When I started reading Julie Klausner's book, I Don't Care About Your Band: What I Learned From Indie Rockers, Trust Funders, Pornographers, Felons, Faux Sensitive Hipsters and Other Guys I've Dated, it felt like the universe had handed me a timely gift. Klausner wrote her book right before her 30th birthday as a humorous ode to the romantic collateral damage of her 20s. The book spoke to me because at the time I was also on the cusp of my 30th birthday. Like Klausner, I'm also in the process of trying to make sense of everything that happened in my 20s and pull out whatever wisdom I can from the wreckage.
In her book, Klausner compares Kermit the Frog to the modern hipster guy ("Kermit the Frog is a terrible boyfriend") and tells the story of dating "Douche Ziggy," a strange and self-deprecating man with a penchant for bizarre sex. Although the details are slightly different, some of Klausner's dating experiences are so close to my own that it almost feels like I could have written this book. However, the chapter that resonated with me the most wasn't really about dating at all -- it was the final chapter of the book that describes Klausner's first New Year's Eve as a 30-year-old. This passage from the book perfectly describes how I feel about being 30:
"I remember walking to the lip of the building to better see the skyline of sweet, wide Manhattan and thinking about how good it felt to exist in a negative space. I know what I was not... I thought about how lucky I was to be different from how I was before. How I used to mistake "yes" for "yay!" and the pursuit of knowledge for the possession of it. I thought about how trivial people used to be better company to me than solitude and how I'd finally earned the ability to shut out clutter-at least occasionally - and to leave self-sabotage to the kids who can't enjoy being alone now and then."
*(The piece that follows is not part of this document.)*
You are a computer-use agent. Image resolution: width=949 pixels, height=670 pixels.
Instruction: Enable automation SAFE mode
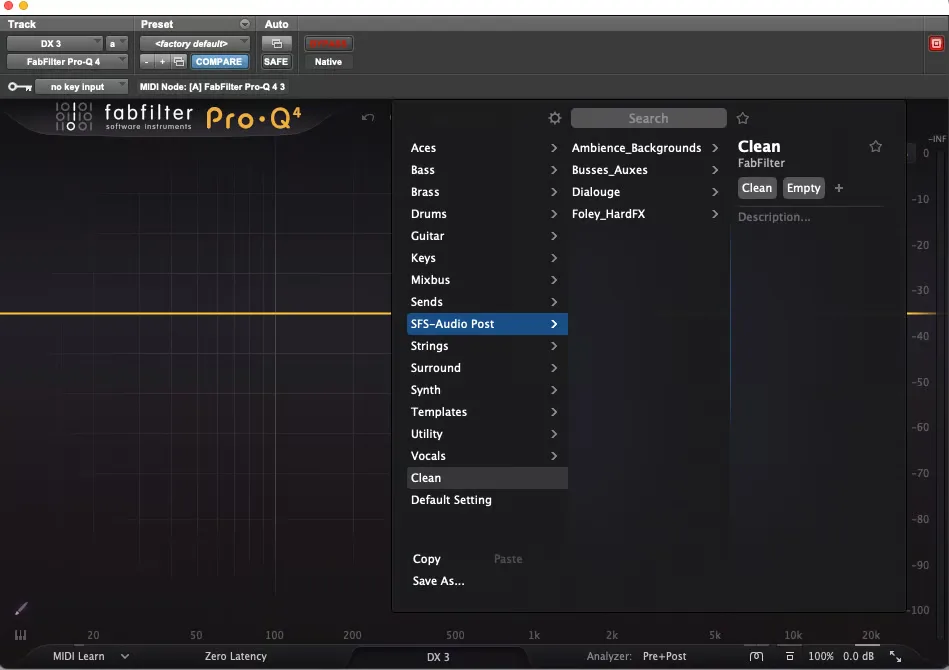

In my 20s, I said "yes" to so many things. At 20, I was a young woman on her own for the first time in a large metropolis. Everything was a new experience. I was so eager to soak up all the shiny newness around me that, like Klausner, I often mistook "new" for "worthwhile." I just kept saying YES, YES, YES, unwilling to believe that the fire I was playing with was hot until I reached my hand in and felt the burn.
Go to a party at an abandoned warehouse at 4 a.m. YES!
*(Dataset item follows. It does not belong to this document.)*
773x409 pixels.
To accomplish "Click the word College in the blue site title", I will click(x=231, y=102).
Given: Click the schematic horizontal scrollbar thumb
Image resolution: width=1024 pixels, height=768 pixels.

Go to a bar that smells like stale beer to watch a band that you don't even like. YES!
Settle for half-baked relationships. YES!
Do these things because it feels better than being alone on a Saturday night. YES!
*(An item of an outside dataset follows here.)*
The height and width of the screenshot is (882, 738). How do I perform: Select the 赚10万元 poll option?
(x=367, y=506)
In my early 20s, I feel like I just let life happen to me. I said "yes" to so many things that, at times, I felt like I was Alice, tumbling down the rabbit hole towards whatever new self-created chaos awaited me.
Eventually I learned that being alone felt so much better than having to deal with the fallout of my bad choices. Somewhere in the later half of my 20s, it became so much easier to just say "NO" to situations that didn't make me feel good.
Like Klausner mentions, being 30 is about saying "NO" to all of that stuff that no longer makes sense. It's about recognizing which people and things you should include in your life and which you shouldn't. It's about knowing what is a worthwhile use of your time.
Being 30 is about saying "NO" to beating yourself up over all of your transgressions in your 20s. For a long time, I let myself feel bad about the less than stellar choices I made when I was younger. However, you can't change the past. The best you can do is learn from your mistakes and, in my case, write about them.
Being 30 is also about saying "YES" to the right things. Saying "yes" to working hard at the things you are passionate about. Saying "yes" to spending time with people who you love and who inspire you to be the best version possible of you.
Being 30 is about saying YES to having fun, 100 per cent on your own terms. This means having the confidence to say without any hesitation or regret, "I'm not putting on those uncomfortable shoes and going to that bar. I'm going to stay home and write because you know what? I don't care about your band."